Rudy has published more than 200 technical papers and has graduated 18 doctoral and 20 master’s students.
He is a member of the National Academy of Engineering, a fellow of the Institute of Electrical and Electronics Engineers, a fellow of the American Institute of Medical and Biological Engineering and a fellow of the American Physiological Society. He is the recipient of a Merit Award from the National Institutes of Health, the Biomedical Engineering Society Distinguished Lectureship Award, the Gordon K. Moe Professorship Award and the Ueda Memorial Award.
“We are excited to have Dr. Rudy join us at Washington University after such a distinguished career at Case Western Reserve University,” Yin said.
Saigh was born in Springfield, Ill., in 1905, the son of Lebanese immigrants who owned a chain of grocery stores. The oldest of five children, Saigh was brought up in Kewanee, Ill., and attended Bradley University.
He loved sports and was an excellent student, graduating from the Northwestern University School of Law at the age of 21. Saigh’s commitment to hard work and determination led to his rapid rise to success as an attorney.
In 1946, he became an investor in historic downtown St. Louis by purchasing the architecturally notable Railway Exchange Building and Syndicate Trust Building. In the late 1940s, Saigh and Robert Hannegan, postmaster general and Democratic Party chairman, purchased the St. Louis Cardinals from Sam Breadon. In 1949, when Hannegan’s health failed, Saigh bought out his partner’s share.
Saigh knew little about the business of baseball, but he was a quick study and worked hard to learn as much as he could, as quickly as he could, about America’s pastime. He was considered a generous and fair owner by players and fans alike. Early on, he gave many players — including rookies — substantial salary raises, above and beyond major-league guidelines.

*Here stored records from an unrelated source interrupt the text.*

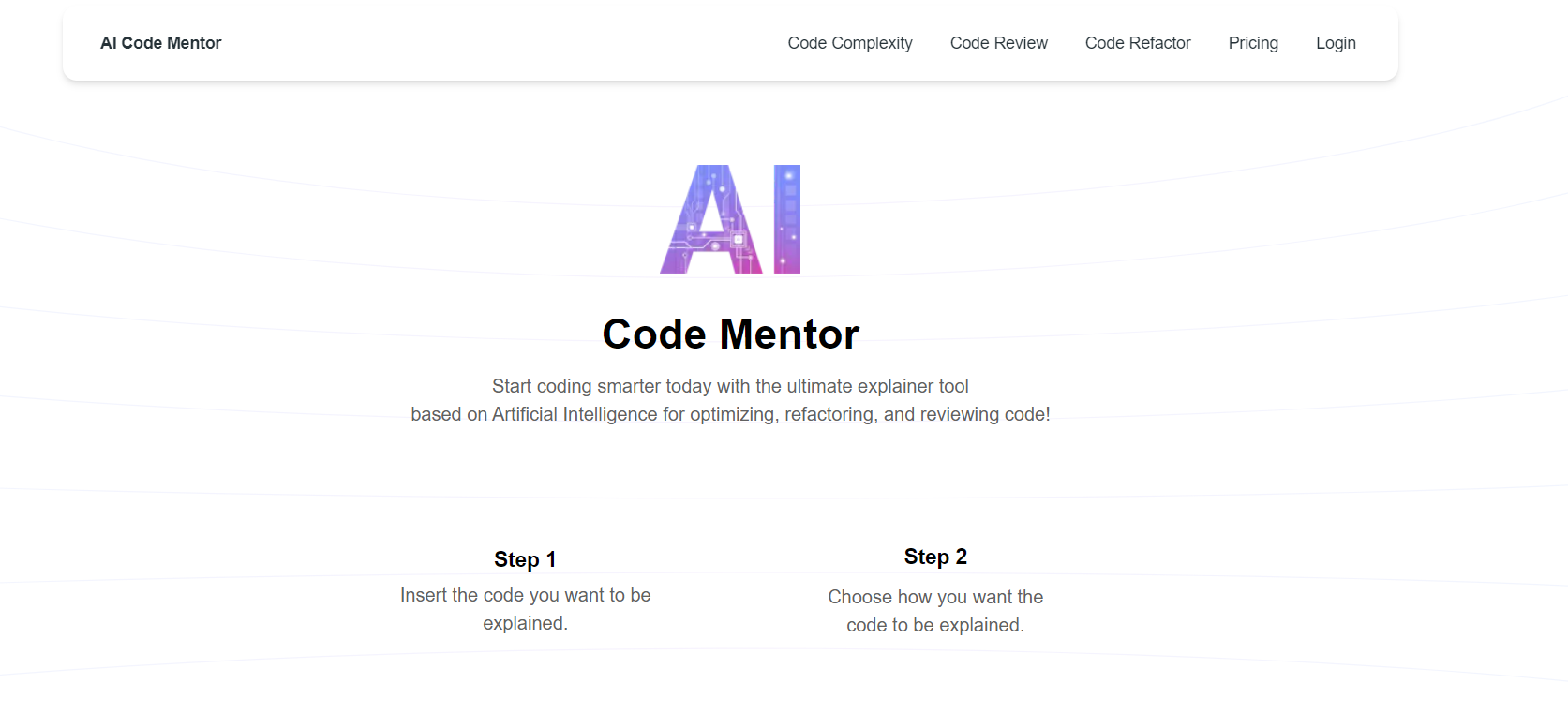Select the Step 2 heading
Image resolution: width=1568 pixels, height=728 pixels.
[935, 557]
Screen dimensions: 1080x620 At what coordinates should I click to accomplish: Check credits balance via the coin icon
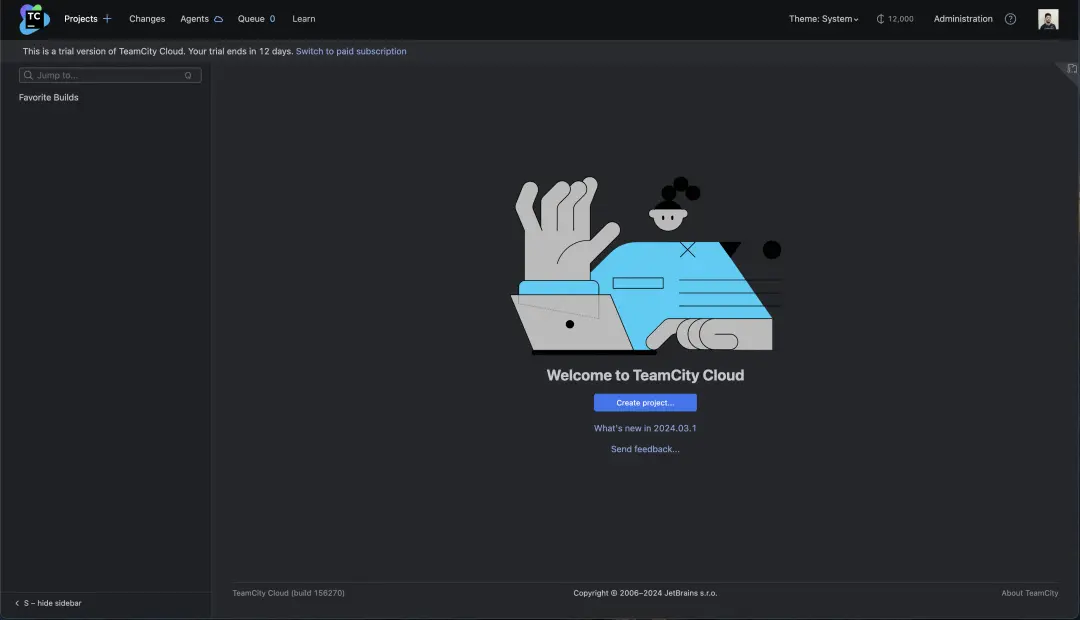(x=879, y=18)
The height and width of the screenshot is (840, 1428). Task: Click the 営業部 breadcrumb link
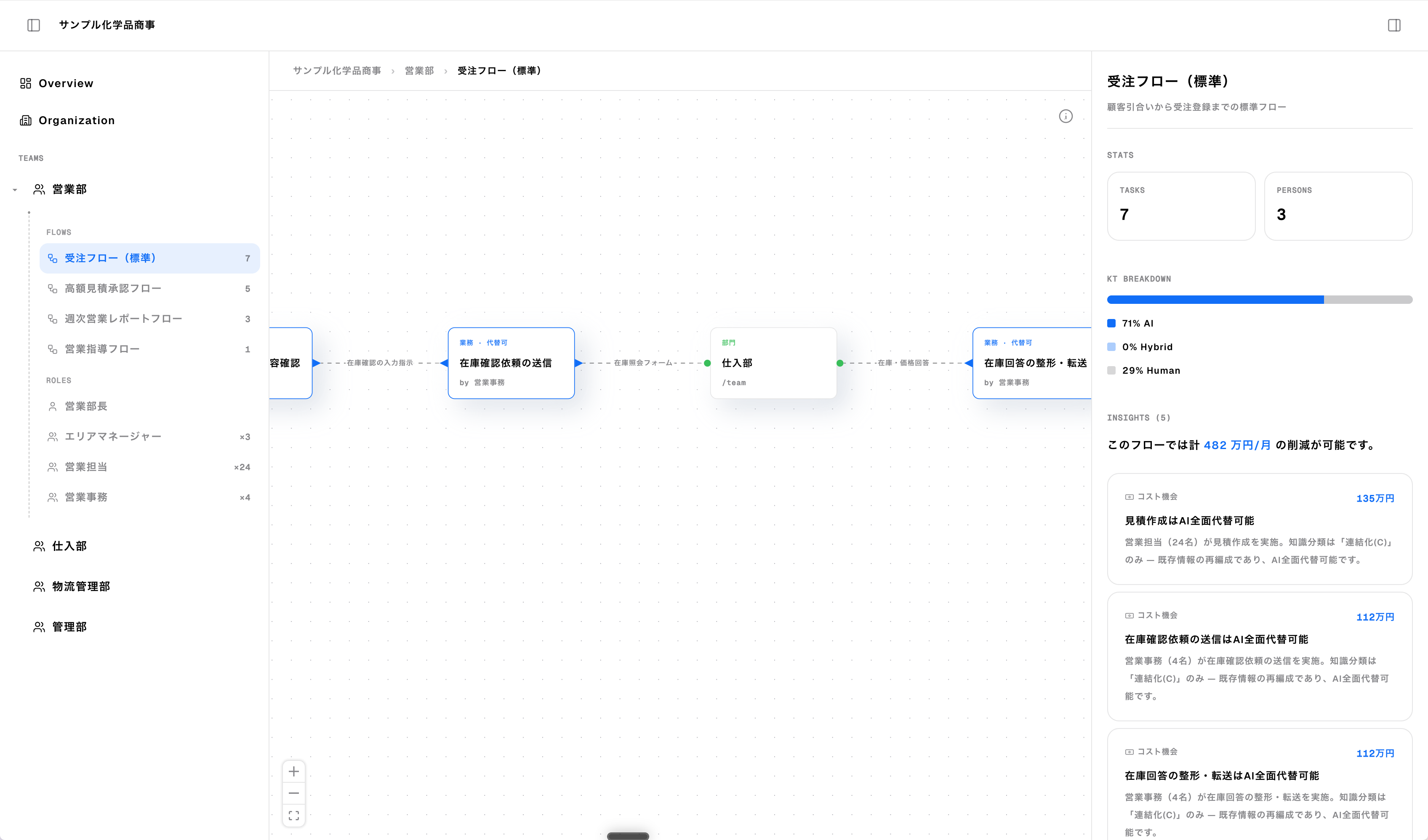(x=419, y=71)
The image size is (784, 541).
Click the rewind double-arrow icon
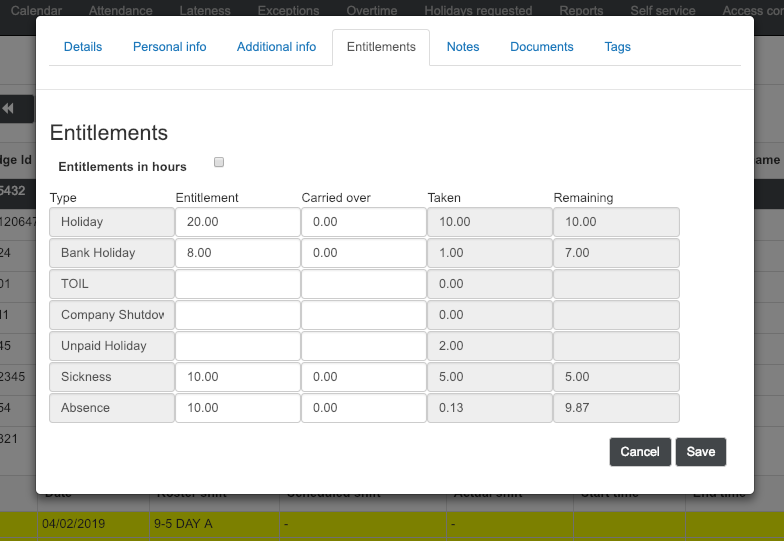(x=9, y=109)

In one famous incident from the spring of 1952, Saigh put a blank contract in front of the legendary Stan Musial and told him to fill in the amount he felt he deserved. “Stan the Man” wrote in $85,000. The figure was acceptable to both parties.
In 1953, Saigh sold the team to Anheuser-Busch for $750,000 less than he would have received from out-of-state interests. He was adamant that the Cardinals stay in St. Louis, and his act ensured this.
In his later years, Saigh devoted himself to friends and family, and to assisting those less fortunate. He died in 1999 at the age of 94, after a brief illness.
The Saigh Foundation pays tribute to him by continuing to honor his contribution to the community and by extending his most important gifts to those in need.